Methods We enrolled 507 male sex workers in a Nairobi-based prospective cohort study during 2009–2012. All participants were offered HIV/STI screening, counselling and completed a baseline questionnaire.

Results Baseline HIV prevalence was 40.0% (95% CI 35.8% to 44.3%). Prevalent HIV infection was associated with age, less postsecondary education, marijuana use, fewer female partners and lower rates of prior HIV testing. Most participants (73%) reported at least two of insertive anal, receptive anal and insertive vaginal sex in the past 3 months.

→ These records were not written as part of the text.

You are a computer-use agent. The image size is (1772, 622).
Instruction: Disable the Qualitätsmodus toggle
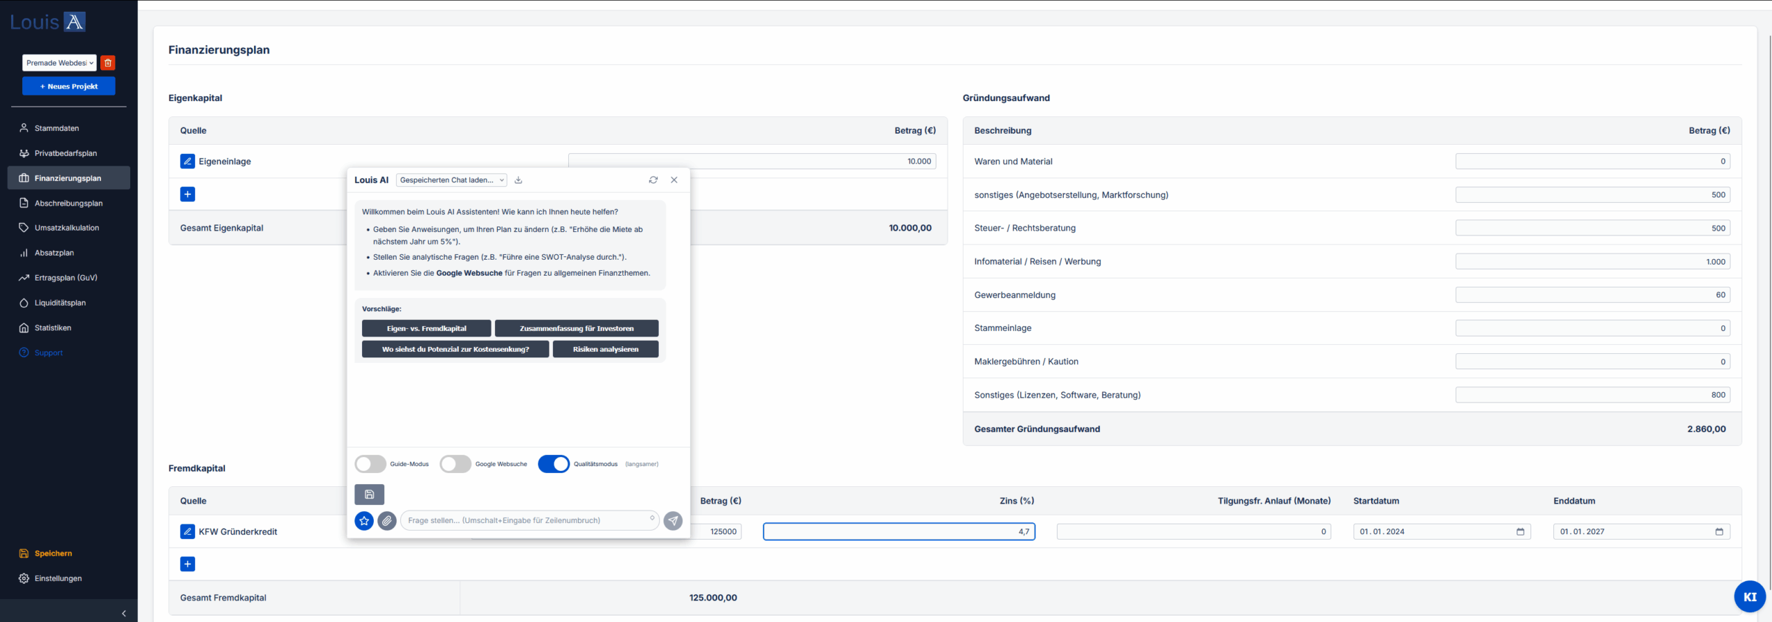553,464
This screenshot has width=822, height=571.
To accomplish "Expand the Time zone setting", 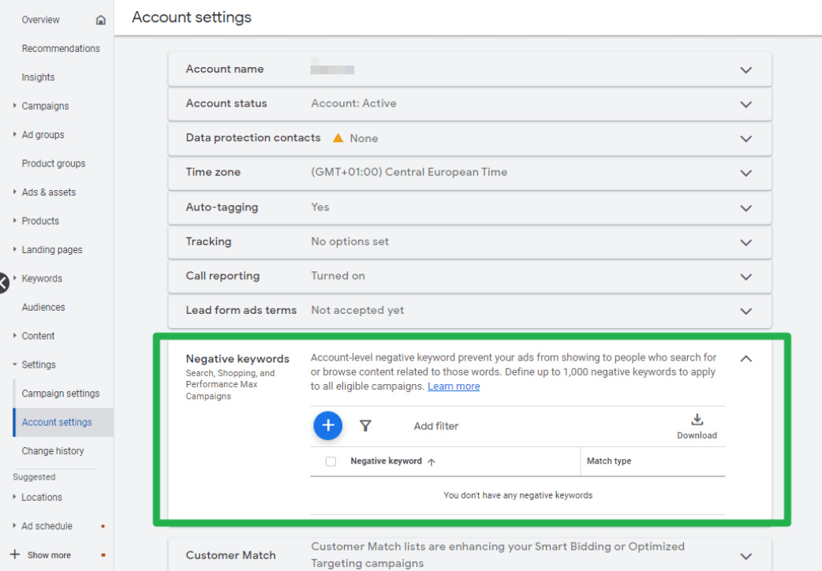I will [745, 173].
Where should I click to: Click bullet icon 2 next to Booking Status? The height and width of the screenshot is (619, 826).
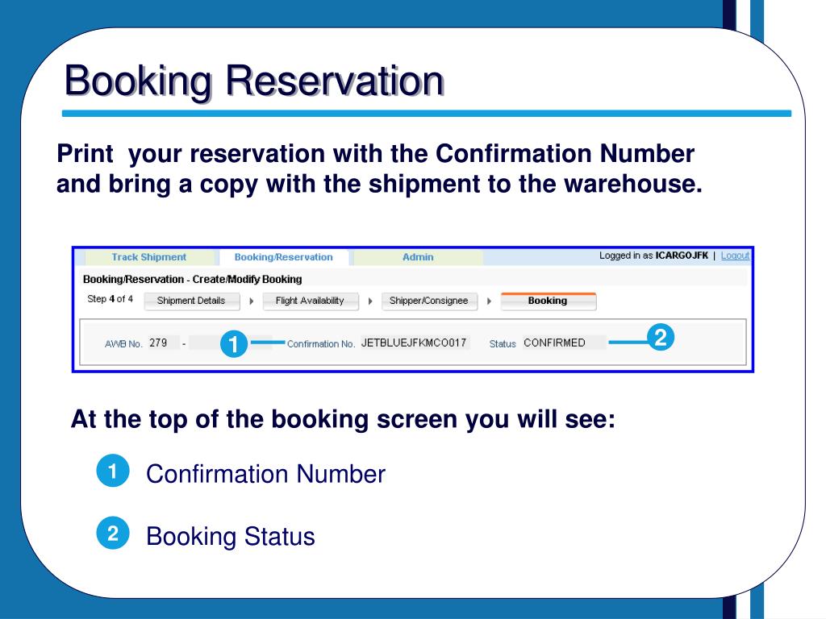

Vaginal sex was reported by 37% of participants, and exclusive MSM status was associated with higher HIV rates. Condom use was infrequent, with approximately one-third reporting 100% condom use during anal sex. HIV incidence was 10.9 per 100 person-years (95% CI 7.4 to 15.6). Predictors of HIV risk included history of urethral discharge (aHR 0.29, 95% CI 0.08 to 0.98, p=0.046), condom use during receptive anal sex (aHR 0.05, 95% CI 0.01 to 0.41, p=0.006) and frequency of sex with male partners (aHR 1.33/sex act, 95% CI 1.01 to 1.75, p=0.04).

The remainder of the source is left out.